Exercise prompt: Return each line in the rows below that contains the word "indicator", copied without any change.

※

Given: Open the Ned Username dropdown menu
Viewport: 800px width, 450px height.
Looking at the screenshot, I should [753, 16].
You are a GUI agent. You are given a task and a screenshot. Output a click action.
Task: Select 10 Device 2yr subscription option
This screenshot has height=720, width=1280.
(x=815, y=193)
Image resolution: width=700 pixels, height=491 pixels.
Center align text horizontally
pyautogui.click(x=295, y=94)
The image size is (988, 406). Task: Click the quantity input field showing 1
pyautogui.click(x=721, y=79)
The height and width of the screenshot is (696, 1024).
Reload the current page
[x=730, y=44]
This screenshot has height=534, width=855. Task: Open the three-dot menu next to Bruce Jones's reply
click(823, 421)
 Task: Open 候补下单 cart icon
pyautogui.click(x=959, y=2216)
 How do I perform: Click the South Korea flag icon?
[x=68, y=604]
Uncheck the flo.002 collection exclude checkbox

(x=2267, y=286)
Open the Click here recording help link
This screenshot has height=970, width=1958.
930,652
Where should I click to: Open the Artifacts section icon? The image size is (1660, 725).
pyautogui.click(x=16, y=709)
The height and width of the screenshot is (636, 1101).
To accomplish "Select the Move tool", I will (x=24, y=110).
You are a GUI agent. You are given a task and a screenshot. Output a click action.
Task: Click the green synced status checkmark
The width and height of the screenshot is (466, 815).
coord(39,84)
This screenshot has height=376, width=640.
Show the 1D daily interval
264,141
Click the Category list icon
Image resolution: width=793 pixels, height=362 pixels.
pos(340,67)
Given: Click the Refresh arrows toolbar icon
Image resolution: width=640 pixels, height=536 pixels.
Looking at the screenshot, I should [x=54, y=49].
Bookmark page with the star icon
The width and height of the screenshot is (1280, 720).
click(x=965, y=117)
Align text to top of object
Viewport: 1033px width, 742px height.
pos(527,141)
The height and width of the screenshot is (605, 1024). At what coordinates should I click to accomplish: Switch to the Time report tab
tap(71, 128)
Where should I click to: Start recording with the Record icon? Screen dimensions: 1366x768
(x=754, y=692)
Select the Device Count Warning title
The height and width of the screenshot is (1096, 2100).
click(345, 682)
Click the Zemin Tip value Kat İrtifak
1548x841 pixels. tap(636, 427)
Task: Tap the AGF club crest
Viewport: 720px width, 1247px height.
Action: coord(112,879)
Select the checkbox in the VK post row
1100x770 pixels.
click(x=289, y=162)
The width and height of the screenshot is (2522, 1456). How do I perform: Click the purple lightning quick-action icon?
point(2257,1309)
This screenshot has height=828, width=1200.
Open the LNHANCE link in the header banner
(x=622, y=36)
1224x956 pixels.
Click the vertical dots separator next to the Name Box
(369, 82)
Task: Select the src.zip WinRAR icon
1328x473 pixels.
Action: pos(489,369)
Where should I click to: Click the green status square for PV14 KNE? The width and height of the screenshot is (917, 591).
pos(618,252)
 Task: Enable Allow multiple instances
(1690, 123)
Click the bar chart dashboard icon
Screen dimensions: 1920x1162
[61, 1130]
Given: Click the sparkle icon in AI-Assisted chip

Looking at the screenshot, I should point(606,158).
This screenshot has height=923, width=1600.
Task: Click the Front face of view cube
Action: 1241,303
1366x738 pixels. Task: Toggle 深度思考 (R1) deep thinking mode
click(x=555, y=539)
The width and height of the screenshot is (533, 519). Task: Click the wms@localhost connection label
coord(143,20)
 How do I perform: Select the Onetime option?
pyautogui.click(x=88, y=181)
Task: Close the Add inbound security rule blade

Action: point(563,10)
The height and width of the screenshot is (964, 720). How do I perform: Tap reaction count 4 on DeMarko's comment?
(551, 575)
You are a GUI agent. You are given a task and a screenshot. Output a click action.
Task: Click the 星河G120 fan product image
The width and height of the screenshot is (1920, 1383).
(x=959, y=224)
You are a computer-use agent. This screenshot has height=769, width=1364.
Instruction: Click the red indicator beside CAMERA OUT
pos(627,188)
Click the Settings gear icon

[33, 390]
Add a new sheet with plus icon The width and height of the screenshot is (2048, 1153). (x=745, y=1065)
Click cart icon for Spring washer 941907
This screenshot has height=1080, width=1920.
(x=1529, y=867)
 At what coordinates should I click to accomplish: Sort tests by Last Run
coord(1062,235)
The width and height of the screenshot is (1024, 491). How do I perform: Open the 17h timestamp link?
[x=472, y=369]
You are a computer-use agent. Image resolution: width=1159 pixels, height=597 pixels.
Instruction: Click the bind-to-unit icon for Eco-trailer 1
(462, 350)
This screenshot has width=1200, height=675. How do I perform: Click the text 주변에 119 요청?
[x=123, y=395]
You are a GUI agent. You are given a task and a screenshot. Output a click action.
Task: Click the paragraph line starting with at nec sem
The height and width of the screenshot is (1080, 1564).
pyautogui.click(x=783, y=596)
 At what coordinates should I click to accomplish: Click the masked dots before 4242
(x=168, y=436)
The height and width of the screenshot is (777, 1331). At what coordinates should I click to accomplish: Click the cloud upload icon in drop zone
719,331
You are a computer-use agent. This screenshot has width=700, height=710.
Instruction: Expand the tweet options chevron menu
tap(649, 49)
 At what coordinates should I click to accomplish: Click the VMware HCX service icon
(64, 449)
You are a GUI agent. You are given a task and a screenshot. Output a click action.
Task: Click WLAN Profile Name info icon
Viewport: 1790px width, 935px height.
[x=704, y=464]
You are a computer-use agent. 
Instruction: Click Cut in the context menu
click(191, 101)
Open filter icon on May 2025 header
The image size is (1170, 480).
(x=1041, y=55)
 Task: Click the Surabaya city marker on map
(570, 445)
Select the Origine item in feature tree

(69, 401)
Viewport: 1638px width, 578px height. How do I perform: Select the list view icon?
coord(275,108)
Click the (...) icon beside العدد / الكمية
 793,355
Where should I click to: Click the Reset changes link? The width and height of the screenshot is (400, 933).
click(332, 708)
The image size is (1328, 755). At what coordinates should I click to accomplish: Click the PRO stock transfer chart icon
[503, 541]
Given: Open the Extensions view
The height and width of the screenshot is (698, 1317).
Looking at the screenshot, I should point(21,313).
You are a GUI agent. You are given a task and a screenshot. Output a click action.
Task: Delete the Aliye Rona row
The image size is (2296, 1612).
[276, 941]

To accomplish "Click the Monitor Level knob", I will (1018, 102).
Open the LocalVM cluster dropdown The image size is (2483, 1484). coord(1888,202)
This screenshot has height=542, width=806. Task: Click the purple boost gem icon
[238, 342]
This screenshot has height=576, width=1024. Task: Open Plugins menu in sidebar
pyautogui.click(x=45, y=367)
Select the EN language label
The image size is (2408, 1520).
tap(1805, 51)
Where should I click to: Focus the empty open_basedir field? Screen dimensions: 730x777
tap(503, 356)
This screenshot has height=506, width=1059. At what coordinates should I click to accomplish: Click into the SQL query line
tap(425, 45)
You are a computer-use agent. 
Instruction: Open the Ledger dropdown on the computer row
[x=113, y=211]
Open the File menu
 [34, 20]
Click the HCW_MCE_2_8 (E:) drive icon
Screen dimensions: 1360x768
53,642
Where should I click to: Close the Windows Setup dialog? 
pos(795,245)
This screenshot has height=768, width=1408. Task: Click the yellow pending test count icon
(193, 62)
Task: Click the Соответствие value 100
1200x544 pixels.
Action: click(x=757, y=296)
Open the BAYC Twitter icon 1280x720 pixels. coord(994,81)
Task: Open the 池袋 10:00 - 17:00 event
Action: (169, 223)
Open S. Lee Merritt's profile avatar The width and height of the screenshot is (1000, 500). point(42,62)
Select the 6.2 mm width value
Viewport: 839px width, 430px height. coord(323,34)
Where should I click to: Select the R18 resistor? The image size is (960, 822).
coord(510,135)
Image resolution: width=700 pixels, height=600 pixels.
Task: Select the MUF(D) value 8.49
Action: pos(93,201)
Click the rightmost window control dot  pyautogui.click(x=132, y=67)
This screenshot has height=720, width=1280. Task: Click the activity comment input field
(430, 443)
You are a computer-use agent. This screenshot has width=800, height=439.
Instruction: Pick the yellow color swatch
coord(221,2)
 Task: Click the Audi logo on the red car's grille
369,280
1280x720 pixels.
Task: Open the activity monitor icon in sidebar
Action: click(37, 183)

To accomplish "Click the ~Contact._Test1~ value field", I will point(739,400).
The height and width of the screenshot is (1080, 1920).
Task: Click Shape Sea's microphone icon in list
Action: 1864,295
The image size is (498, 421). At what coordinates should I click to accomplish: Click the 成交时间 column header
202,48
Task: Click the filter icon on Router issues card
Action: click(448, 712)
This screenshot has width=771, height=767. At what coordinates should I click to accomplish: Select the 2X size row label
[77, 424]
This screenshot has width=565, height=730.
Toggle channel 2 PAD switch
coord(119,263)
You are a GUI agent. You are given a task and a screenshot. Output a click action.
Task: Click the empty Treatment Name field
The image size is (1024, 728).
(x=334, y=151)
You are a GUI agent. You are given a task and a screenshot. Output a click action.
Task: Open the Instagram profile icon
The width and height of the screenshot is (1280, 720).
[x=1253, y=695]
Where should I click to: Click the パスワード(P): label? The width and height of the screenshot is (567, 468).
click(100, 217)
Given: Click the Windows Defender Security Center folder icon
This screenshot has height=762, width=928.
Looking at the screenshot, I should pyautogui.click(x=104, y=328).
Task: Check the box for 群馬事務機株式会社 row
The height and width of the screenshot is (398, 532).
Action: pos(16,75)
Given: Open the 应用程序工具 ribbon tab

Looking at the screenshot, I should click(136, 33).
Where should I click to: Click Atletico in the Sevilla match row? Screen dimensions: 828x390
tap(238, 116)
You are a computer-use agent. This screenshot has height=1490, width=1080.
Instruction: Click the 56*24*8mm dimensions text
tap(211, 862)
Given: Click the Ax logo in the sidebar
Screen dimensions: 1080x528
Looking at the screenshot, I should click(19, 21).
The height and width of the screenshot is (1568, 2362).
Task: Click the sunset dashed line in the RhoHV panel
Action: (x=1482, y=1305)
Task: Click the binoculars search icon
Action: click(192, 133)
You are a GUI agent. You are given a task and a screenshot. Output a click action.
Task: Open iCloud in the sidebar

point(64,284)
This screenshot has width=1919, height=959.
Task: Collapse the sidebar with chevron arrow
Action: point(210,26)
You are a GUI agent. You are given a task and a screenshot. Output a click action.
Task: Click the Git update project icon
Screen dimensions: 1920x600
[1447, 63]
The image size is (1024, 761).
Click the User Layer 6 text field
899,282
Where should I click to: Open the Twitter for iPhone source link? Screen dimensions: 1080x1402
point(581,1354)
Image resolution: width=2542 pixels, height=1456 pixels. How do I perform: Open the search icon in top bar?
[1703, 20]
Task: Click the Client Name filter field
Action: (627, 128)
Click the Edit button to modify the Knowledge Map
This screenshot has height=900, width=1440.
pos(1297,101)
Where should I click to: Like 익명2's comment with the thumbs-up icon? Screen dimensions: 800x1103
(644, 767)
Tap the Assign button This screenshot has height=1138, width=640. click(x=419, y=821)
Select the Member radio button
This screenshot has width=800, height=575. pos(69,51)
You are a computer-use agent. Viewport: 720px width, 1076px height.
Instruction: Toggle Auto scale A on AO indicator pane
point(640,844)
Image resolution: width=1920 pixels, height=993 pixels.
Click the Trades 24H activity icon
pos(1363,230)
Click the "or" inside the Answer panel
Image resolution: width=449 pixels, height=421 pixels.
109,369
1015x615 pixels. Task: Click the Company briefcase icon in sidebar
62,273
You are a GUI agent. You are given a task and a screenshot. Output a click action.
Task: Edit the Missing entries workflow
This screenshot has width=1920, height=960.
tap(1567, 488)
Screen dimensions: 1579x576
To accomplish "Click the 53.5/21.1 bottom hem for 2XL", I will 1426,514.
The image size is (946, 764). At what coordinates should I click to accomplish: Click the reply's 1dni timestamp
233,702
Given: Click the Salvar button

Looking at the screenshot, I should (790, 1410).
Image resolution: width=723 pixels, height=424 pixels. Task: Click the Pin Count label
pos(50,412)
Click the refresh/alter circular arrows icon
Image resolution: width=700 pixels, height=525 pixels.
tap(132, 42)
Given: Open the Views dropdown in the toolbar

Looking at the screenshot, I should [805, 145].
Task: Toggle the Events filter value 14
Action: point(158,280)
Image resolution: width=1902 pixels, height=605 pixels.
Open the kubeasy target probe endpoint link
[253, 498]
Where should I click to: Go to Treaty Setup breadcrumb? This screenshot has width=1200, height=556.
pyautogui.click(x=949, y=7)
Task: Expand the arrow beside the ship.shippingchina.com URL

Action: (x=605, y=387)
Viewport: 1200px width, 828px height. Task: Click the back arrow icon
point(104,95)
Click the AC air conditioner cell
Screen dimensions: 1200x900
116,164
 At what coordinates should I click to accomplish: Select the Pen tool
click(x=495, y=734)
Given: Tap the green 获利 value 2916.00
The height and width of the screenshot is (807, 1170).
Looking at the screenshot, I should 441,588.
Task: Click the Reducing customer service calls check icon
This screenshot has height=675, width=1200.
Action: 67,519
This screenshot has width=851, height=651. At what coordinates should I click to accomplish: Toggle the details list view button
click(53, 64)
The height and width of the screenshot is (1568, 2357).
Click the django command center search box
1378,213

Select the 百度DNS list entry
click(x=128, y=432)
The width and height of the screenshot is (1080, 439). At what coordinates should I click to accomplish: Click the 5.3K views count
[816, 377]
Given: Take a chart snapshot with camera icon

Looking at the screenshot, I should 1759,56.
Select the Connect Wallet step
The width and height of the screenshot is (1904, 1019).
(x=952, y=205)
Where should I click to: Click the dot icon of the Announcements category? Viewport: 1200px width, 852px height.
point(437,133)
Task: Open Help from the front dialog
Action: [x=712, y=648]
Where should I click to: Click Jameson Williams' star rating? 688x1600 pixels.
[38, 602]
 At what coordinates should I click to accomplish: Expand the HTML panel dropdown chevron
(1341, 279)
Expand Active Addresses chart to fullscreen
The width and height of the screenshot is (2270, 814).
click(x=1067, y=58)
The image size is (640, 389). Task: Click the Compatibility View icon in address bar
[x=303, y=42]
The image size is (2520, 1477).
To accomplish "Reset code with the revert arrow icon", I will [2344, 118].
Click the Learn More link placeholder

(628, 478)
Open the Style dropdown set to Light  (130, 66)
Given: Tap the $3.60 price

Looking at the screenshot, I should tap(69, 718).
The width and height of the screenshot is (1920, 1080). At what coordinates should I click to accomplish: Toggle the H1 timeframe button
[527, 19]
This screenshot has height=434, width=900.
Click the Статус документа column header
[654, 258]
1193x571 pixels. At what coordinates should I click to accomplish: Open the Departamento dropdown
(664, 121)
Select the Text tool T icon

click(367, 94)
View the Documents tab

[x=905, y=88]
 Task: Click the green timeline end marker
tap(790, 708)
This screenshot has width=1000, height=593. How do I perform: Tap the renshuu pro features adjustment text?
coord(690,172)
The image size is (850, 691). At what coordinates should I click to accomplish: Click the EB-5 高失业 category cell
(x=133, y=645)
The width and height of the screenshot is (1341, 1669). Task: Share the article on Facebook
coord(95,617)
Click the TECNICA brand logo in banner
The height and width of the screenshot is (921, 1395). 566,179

※

Task solution:
Instruction: Click the red indicator beside CAMERA OUT
Instruction: Toggle Auto scale A on AO indicator pane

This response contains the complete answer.